● **Extrait du document**:
En France, le mercantilisme voit le jour au début du XVIe siècle, peu de temps après l'affermissement de la monarchie. En 1539, un décret royal interdit l'importation de marchandises à base de laine d'Espagne et d'une partie de la Flandre. L'année suivante, des restrictions sont imposées à l'exportation d'or[15]. Des mesures protectionnistes se multiplient tout au long du siècle.
Jean-Baptiste Colbert (1619-1683), Contrôleur général des finances pendant dix-huit ans (1665-1683), est le principal instigateur des idées mercantilistes en France, ce qui conduit certains à parler de colbertisme pour désigner le mercantilisme français.
Sous Colbert, le gouvernement français s'implique de façon importante dans l'économie afin d'accroître les exportations en créant des manufactures, voire des « villages-usines ». Ainsi par exemple, la « ville nouvelle » de Villeneuvette[16] est construite pour fabriquer des draps adaptés aux débouchés orientaux de la Méditerranée : « Nous avons approuvé l'établissement qui a été fait sous notre bon plaisir d'une Manufacture de draps à Villeneuve-lez-Clermont, diocèse de Lodève en notre province de Languedoc »[17].
Colbert intervient également pour abaisser les obstacles au commerce en réduisant les droits de douane intérieurs et en construisant un important réseau de routes et canaux. Les politiques menées par Colbert sont dans l'ensemble efficaces, et permettent à l'industrie et à l'économie françaises de croître considérablement durant cette période, faisant de la France une des plus grandes puissances européennes. Malgré ces politiques efficaces, l'Angleterre et la Hollande devancent toujours la France[18].
En Angleterre, le mercantilisme atteint son apogée durant la période du Long Parliament (1640-1660). Les politiques mercantilistes sont aussi appliquées durant les périodes Tudor et Stuart, avec notamment Robert Walpole comme principal partisan. Le contrôle du Roi sur l'économie domestique est tout d'abord moins important que dans le reste du continent, en raison de la tradition de la Common law, mais le pouvoir croissant du parlement[19] le remplace, après les deux révolutions anglaises.
Les monopoles contrôlés par l'État ne sont pas rares, notamment avant la Première Révolution anglaise. Mais leur existence fait l'objet de débats, car les auteurs mercantilistes anglais sont partagés sur la nécessité d'un contrôle de l'économie intérieure. Le mercantilisme anglais s'intéresse surtout au contrôle du commerce international. Une large gamme de régulations encourage les exportations et décourage les importations. Des droits de douane sont instaurés sur les importations et des subventions à l'exportation sont mises en place. L'exportation de certaines matières premières est proscrite et les Navigation Acts interdisent aux marchands étrangers de faire du commerce intérieur en Angleterre.

● **Entrées fournies**:
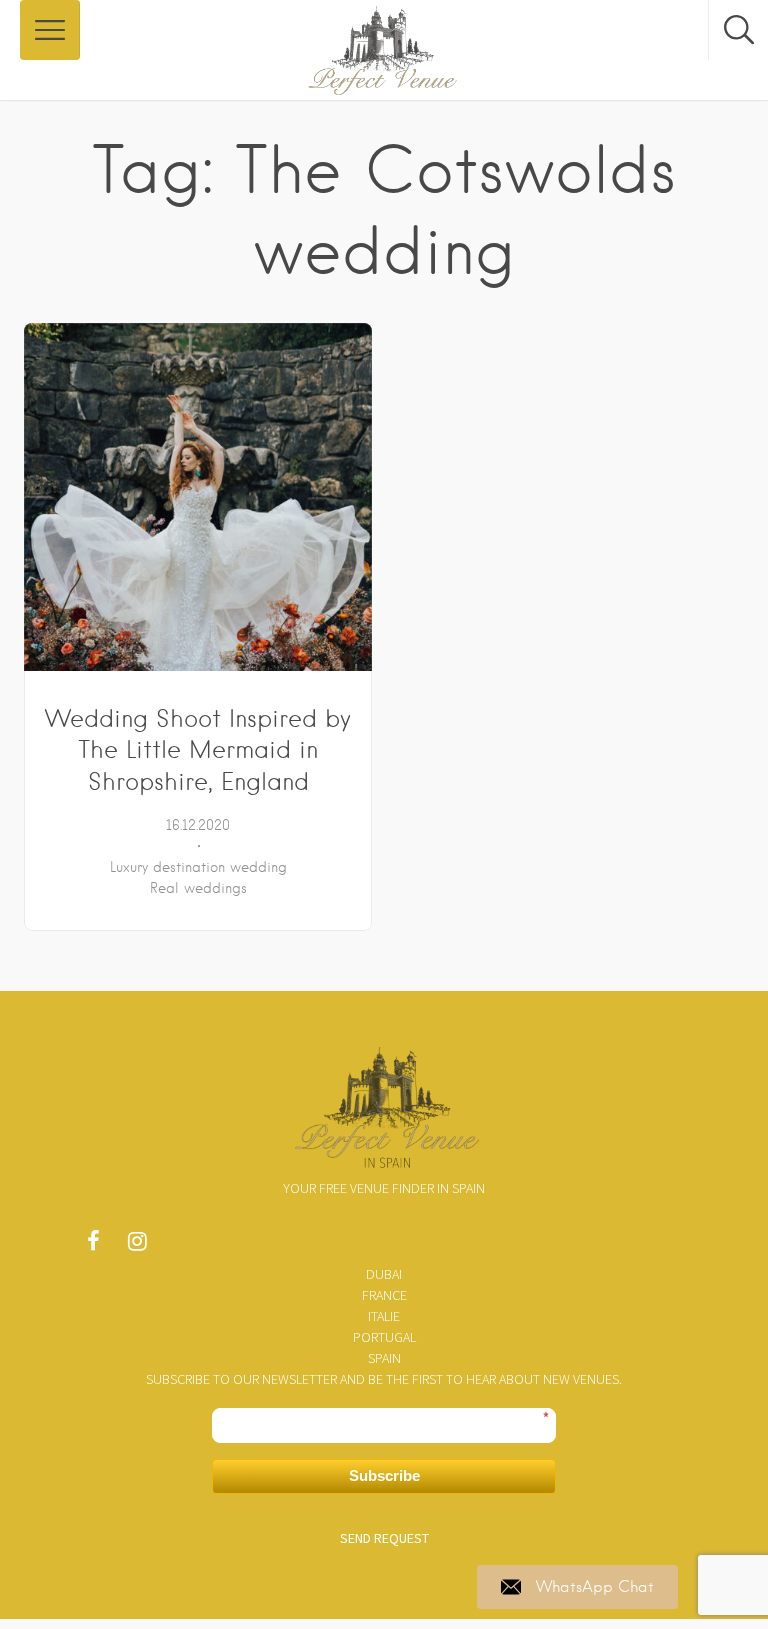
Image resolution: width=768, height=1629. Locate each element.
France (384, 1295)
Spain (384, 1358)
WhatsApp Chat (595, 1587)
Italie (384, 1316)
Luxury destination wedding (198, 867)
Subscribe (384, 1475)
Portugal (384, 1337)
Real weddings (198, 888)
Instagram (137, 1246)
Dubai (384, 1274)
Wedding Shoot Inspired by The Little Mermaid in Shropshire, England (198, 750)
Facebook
---
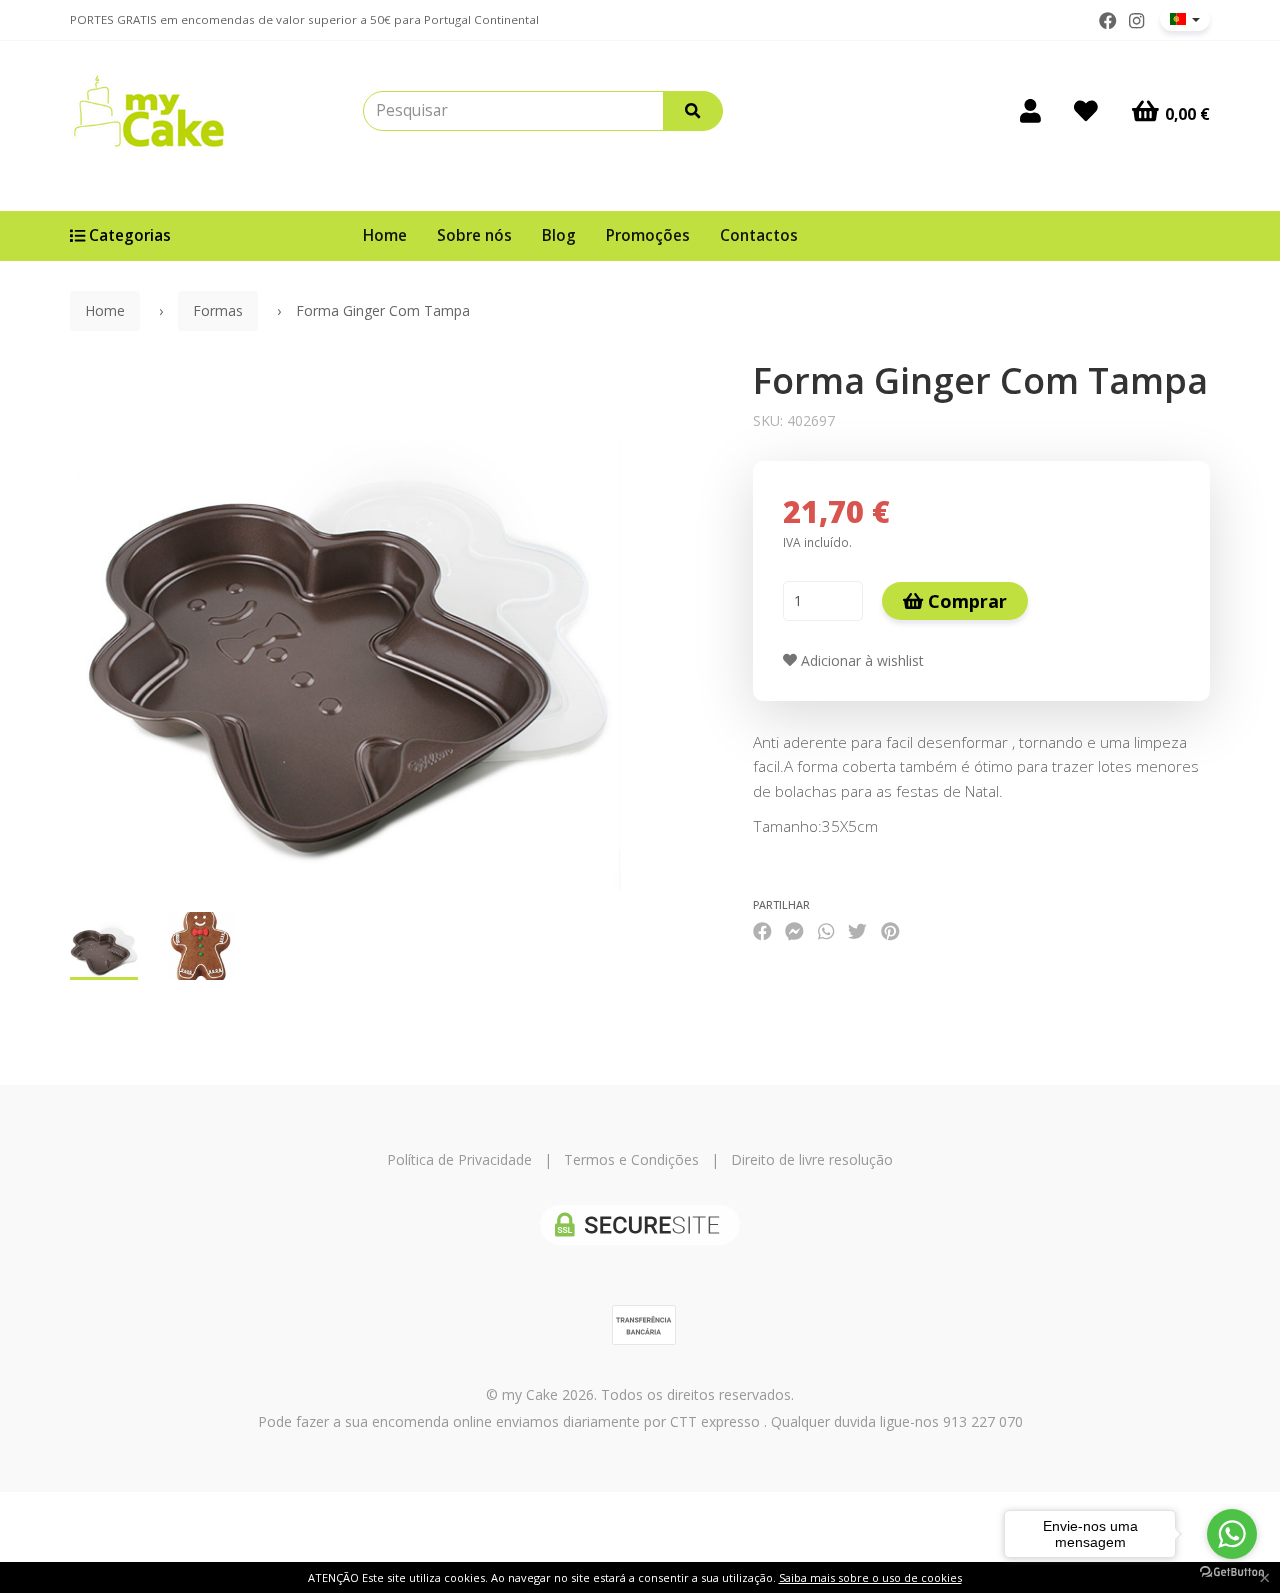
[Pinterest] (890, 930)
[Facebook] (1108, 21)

● **Liste des tâches**:
[a] Répondez à ces questions sur l'extrait consacré au mercantilisme :
(i) En quelle année un décret royal interdit-il en France l'importation de marchandises à base de laine d'Espagne ?
(ii) Pendant combien d'années Colbert occupe-t-il la fonction de Contrôleur général des finances ?
(iii) Durant quelle période le mercantilisme anglais atteint-il son apogée ?
[b] Poursuivez le texte sur le mercantilisme en France et en Angleterre à partir de sa dernière phrase.

● **Résultats par tâche**:
[a]
(i) En 1539.
(ii) Dix-huit ans (1665-1683).
(iii) Durant la période du Long Parliament (1640-1660).

[b]
Dans la seconde partie du XVIIIe siècle, lorsque l'Angleterre étend ses colonies et les fait passer sous son contrôle, des règles y sont édictées les autorisant à produire seulement des matières premières et à faire du commerce uniquement avec l'Angleterre. Cela conduit à des tensions croissantes avec les habitants de ces colonies. Ces difficultés, comme l'épisode fameux de la Boston Tea Party, seront une des causes majeures de la guerre d'indépendance des États-Unis.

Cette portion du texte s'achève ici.